━━━ Data to use
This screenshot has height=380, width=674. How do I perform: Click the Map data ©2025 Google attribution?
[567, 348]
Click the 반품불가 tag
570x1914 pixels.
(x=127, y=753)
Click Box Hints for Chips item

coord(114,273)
━━━━━━
What you will do = Exactly as they appear above, copy out all the records.

Exercise answer =
This screenshot has height=380, width=674. How do I perform: Click the Map data ©2025 Google attribution?
[567, 348]
Click the 반품불가 tag
570x1914 pixels.
(x=127, y=753)
Click Box Hints for Chips item

coord(114,273)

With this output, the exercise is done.